Provided text:
[Start of section]

Ironically, this comes from a man quoted in The New York Times just last month about how wrong it is for moguls to obsess about piling up the biggest fortune possible. I couldn’t get Turner to tell me his side of the story. Or, for that matter, to explain why he protected only eight of his employees with new contracts, leaving hundreds of others to worry about being demoted or losing their jobs when the companies combine. The companies wouldn’t talk, either.
Let’s examine another strange aspect of this deal: Time Warner agreeing to pay $40 million of the grotesque $50 million fee former junk-bond king Michael Milken is getting. (Ted Turner is paying the other $10 million personally.) It’s not clear what, if anything, Milken did to earn this fee, which is more than double what the four other advisers in this deal are getting. Combined. A spokesman for Milken declined to comment, referring me to Time Warner and Turner Broadcasting. Neither company would talk.
In shareholder documents, the companies say that Milken last year signed a $100,000-a-month consulting contract with Turner Broadcasting that called for him to get a fee, to be mutually determined, if the company were sold. The fact that Time Warner chairman Gerald Levin initiated the deal doesn’t matter. The documents, which don’t explain what Milken actually did, try to justify the fee by pointing out that it’s a smaller proportion of the deal than fees in other deals. As if that mattered. In the current Fortune magazine, Milken is quoted as saying that he’ll give his fee to charity after subtracting expenses. Of course, we’ll never know whether Milken is increasing his charitable contributions to account for the fee, or whether he’s donating money he would have donated anyway.
I don’t want to be vulturistic here. But we have to remember that his considerable talents notwithstanding, Milken has served jail time after pleading to six felonies for violating the securities laws. What do Time Warner’s long-suffering shareholders–whose stock currently trades at only about what it fetched when Time grossly overpaid for Warner in 1990–get for handing over 40 million bucks to a felon? Beats me. Time Warner should have insisted that Ted Turner pay the whole $50 million to his buddy, rather than only $10 million.

[End of section]

Recorded information:

[Start of section]

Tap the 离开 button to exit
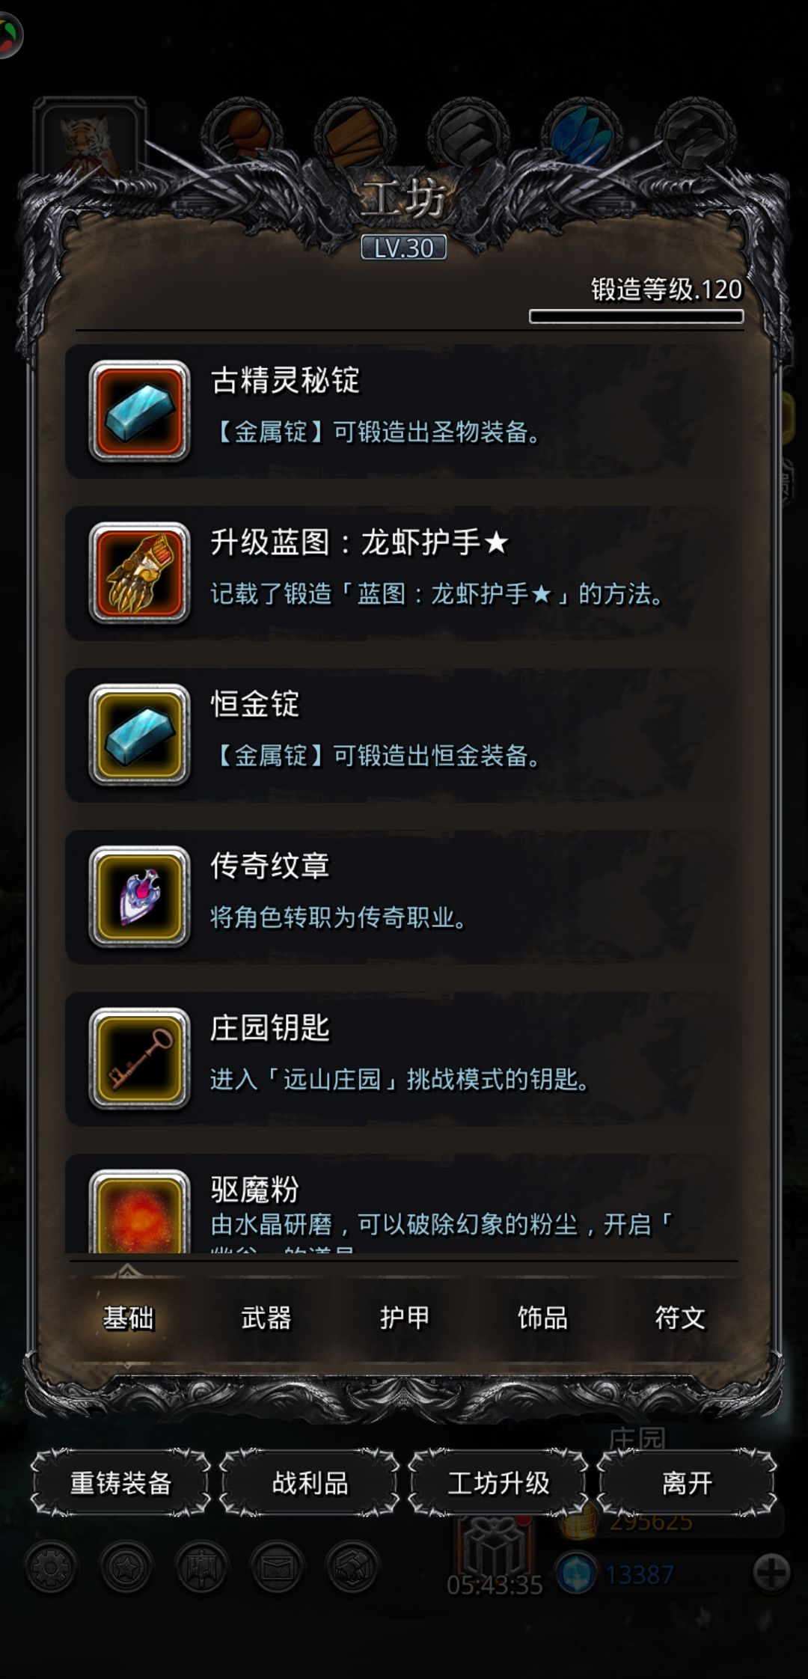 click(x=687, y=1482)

[End of section]
[Start of section]

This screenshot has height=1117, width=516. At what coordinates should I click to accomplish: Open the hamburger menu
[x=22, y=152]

[End of section]

What to work on:
A. Print the stretch of the article on the Milken fee from "Let’s examine another" through "company would talk.", word for word.
B. Answer these questions from the article on the Milken fee:
(i) How much of Michael Milken's fee is Time Warner agreeing to pay?
(ii) What monthly amount did Milken's consulting contract with Turner Broadcasting pay him?
(iii) In what year did Time overpay for Warner?
C. Summarize the article on the Milken fee in two sentences.
The data above is unrelated to the article on the Milken fee.

Activity answers:
A.
Let’s examine another strange aspect of this deal: Time Warner agreeing to pay $40 million of the grotesque $50 million fee former junk-bond king Michael Milken is getting. (Ted Turner is paying the other $10 million personally.) It’s not clear what, if anything, Milken did to earn this fee, which is more than double what the four other advisers in this deal are getting. Combined. A spokesman for Milken declined to comment, referring me to Time Warner and Turner Broadcasting. Neither company would talk.

B.
(i) $40 million
(ii) $100,000 a month
(iii) 1990

C. Time Warner is paying $40 million of Michael Milken's $50 million fee for the deal, and Ted Turner is paying the other $10 million personally, though it is unclear what Milken did to earn a fee more than double what the four other advisers are getting combined. The writer points out that Milken served jail time after pleading to six felonies for violating the securities laws and says Time Warner should have insisted that Turner pay the whole $50 million.